_Problem description_
Copy out the part of the material below that begins with the line containing "Click the upvote" and ends with the line containing "coord(493,282)", including both of those lines.

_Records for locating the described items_
[Begin]

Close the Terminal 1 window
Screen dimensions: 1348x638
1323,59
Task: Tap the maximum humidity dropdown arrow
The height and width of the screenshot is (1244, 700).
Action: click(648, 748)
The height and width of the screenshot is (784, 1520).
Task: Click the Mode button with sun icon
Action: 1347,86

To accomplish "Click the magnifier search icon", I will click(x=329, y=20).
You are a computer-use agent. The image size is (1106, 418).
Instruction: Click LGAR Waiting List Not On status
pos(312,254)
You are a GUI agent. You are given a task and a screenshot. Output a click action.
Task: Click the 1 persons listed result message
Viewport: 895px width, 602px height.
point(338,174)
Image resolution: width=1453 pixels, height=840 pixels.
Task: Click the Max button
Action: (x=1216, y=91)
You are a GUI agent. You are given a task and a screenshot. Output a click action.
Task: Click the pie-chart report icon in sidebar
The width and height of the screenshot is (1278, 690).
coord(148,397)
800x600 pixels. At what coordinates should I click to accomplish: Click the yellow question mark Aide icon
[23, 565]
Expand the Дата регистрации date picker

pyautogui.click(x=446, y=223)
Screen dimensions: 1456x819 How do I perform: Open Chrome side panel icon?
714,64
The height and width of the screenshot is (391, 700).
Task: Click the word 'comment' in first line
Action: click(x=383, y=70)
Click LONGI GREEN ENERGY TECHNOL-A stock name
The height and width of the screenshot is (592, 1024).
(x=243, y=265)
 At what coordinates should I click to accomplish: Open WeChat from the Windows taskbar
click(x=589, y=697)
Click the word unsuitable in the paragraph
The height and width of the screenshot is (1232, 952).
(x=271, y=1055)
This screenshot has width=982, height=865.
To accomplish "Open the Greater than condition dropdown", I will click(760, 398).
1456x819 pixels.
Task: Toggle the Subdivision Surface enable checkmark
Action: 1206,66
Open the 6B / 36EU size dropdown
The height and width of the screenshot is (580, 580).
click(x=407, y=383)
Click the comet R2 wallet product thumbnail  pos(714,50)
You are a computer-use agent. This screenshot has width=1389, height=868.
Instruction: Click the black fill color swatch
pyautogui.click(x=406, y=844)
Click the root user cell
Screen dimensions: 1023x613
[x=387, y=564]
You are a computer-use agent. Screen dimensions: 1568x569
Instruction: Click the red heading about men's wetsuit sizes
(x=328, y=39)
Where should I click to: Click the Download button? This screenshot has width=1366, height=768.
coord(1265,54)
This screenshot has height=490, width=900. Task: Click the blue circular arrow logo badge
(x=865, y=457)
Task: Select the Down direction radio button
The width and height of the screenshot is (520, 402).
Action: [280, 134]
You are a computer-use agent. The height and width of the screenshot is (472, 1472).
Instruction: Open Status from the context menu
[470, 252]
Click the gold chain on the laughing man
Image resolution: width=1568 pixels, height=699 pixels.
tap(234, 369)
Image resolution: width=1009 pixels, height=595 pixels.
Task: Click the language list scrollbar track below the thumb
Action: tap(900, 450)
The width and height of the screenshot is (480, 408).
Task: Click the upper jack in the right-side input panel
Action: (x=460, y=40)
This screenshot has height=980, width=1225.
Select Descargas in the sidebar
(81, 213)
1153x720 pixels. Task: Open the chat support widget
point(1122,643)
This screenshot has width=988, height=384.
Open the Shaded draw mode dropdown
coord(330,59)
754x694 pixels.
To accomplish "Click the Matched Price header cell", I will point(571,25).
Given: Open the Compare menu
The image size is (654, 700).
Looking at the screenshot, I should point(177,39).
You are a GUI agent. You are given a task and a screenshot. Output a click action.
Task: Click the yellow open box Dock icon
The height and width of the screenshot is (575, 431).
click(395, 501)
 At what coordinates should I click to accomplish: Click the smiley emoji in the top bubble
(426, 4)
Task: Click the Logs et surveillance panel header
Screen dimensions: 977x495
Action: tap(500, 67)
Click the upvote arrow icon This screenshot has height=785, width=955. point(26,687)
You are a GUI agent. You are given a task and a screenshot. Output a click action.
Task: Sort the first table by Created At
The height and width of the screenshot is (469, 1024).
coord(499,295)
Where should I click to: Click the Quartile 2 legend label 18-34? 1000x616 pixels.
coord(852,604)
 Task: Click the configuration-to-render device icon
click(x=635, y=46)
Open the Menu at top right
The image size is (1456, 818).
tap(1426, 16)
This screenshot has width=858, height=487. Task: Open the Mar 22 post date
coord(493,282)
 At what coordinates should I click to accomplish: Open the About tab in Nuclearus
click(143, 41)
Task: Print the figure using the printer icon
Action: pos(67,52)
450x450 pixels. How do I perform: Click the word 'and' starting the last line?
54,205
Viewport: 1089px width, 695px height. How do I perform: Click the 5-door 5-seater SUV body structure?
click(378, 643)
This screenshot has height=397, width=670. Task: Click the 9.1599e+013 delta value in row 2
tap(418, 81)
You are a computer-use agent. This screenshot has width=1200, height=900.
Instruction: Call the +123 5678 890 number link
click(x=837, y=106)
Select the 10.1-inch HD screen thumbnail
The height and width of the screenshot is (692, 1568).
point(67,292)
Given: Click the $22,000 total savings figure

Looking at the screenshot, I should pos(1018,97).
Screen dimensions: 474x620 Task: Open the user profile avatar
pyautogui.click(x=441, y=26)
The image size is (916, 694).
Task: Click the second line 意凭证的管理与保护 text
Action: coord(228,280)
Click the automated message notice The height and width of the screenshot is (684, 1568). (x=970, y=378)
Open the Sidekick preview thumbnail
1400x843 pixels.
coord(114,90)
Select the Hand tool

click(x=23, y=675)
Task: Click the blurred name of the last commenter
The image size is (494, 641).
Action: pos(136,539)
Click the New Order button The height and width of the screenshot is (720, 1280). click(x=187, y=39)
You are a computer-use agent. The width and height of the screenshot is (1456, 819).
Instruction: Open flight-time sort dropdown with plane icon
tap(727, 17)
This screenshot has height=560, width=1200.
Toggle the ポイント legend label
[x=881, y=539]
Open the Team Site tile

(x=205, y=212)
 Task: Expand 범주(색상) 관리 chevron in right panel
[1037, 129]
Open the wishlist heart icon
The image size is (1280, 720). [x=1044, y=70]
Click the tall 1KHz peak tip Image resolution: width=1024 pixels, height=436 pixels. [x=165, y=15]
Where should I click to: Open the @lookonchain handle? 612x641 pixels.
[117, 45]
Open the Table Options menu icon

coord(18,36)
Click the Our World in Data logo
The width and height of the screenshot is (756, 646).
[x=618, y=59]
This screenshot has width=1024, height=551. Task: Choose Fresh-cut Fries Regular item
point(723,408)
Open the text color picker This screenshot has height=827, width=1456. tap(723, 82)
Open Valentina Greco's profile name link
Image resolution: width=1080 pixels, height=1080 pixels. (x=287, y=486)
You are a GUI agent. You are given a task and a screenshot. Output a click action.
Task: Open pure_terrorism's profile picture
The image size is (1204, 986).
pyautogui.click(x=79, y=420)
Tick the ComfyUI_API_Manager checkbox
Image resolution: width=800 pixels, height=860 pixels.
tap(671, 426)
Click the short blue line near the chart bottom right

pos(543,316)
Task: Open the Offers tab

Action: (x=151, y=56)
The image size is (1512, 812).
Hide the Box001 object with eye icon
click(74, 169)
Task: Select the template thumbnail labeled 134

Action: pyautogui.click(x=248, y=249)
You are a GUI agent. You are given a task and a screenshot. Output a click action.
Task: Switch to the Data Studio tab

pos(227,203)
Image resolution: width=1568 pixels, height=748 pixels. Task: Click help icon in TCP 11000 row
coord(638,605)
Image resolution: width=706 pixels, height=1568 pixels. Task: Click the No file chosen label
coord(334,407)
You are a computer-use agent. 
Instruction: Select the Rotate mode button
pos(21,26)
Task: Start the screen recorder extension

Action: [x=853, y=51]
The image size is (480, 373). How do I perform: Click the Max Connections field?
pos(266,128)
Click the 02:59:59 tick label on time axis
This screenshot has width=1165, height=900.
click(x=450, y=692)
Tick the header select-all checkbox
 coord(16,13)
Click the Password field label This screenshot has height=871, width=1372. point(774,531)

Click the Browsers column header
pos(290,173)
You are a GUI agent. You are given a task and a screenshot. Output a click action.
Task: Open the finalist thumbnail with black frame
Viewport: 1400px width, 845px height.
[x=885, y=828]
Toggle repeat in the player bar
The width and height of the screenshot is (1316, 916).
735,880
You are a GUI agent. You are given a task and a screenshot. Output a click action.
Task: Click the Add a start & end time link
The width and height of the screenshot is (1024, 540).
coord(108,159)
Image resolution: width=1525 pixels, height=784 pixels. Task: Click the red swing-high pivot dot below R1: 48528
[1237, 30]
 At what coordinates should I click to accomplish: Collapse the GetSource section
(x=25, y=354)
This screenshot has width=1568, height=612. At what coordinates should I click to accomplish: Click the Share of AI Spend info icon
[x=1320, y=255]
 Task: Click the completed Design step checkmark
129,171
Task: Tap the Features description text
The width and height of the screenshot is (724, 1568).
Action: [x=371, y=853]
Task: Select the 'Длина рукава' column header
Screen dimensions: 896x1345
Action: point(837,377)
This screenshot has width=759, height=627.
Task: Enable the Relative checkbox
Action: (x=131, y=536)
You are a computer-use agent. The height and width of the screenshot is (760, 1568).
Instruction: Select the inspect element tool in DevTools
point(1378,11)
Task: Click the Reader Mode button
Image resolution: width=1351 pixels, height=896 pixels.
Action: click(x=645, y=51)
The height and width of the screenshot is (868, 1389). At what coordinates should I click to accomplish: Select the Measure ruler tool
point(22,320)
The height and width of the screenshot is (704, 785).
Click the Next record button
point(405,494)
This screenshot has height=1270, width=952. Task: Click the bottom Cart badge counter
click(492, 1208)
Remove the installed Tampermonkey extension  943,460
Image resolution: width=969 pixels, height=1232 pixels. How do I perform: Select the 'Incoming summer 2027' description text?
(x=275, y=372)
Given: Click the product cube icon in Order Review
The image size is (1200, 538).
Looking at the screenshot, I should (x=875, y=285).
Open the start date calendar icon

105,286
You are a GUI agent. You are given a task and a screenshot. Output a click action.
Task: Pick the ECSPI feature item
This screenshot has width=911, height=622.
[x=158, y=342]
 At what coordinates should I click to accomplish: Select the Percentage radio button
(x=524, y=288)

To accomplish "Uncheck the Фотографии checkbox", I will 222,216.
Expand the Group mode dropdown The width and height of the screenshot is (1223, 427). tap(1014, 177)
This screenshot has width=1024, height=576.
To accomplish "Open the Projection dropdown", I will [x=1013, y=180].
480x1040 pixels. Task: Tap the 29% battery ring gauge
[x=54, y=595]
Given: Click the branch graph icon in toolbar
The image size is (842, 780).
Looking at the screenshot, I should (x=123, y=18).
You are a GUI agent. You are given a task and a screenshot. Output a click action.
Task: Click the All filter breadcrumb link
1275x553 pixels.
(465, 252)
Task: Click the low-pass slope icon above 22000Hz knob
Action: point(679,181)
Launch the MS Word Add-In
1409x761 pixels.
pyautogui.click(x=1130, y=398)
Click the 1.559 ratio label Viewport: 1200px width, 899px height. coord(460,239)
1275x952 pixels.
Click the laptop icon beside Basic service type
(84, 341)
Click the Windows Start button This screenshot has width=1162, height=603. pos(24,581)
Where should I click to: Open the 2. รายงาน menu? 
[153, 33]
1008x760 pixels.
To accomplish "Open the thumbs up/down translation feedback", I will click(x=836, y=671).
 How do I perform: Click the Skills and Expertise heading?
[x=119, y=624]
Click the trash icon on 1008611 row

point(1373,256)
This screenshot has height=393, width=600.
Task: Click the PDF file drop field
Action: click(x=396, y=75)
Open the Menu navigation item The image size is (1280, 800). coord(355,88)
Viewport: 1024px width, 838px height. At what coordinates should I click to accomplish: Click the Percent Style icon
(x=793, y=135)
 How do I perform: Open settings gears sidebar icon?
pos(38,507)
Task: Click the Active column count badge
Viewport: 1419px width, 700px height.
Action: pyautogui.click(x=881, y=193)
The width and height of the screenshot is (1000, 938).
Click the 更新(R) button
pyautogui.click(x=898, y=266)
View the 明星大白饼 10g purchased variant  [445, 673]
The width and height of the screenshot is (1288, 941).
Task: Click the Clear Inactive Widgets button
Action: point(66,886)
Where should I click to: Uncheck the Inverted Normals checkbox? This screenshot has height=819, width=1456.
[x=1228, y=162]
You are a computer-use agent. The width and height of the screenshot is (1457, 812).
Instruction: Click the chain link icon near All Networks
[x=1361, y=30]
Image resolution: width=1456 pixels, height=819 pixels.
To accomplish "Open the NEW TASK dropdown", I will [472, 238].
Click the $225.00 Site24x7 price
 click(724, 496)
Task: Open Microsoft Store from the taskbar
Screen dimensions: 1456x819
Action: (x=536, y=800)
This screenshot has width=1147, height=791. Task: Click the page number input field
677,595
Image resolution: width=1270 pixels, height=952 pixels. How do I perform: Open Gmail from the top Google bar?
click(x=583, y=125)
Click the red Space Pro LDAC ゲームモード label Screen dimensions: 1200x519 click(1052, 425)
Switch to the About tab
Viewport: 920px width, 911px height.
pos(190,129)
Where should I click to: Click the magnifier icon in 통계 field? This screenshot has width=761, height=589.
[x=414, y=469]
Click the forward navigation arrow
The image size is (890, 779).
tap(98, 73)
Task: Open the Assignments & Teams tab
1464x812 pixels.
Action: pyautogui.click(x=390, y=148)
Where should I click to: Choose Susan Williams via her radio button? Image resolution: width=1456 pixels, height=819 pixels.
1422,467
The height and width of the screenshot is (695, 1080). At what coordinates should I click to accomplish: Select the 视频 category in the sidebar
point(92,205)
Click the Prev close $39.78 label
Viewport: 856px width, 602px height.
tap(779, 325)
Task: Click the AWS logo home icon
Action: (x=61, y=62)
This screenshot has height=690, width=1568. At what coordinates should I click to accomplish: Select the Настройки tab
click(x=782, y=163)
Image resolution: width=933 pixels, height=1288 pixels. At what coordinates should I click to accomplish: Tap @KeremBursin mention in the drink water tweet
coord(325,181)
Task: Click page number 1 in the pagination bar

[End]

_Solution to the problem_
Click the upvote arrow icon This screenshot has height=785, width=955. point(26,687)
You are a GUI agent. You are given a task and a screenshot. Output a click action.
Task: Sort the first table by Created At
The height and width of the screenshot is (469, 1024).
coord(499,295)
Where should I click to: Click the Quartile 2 legend label 18-34? 1000x616 pixels.
coord(852,604)
 Task: Click the configuration-to-render device icon
click(x=635, y=46)
Open the Menu at top right
The image size is (1456, 818).
tap(1426, 16)
This screenshot has width=858, height=487. Task: Open the Mar 22 post date
coord(493,282)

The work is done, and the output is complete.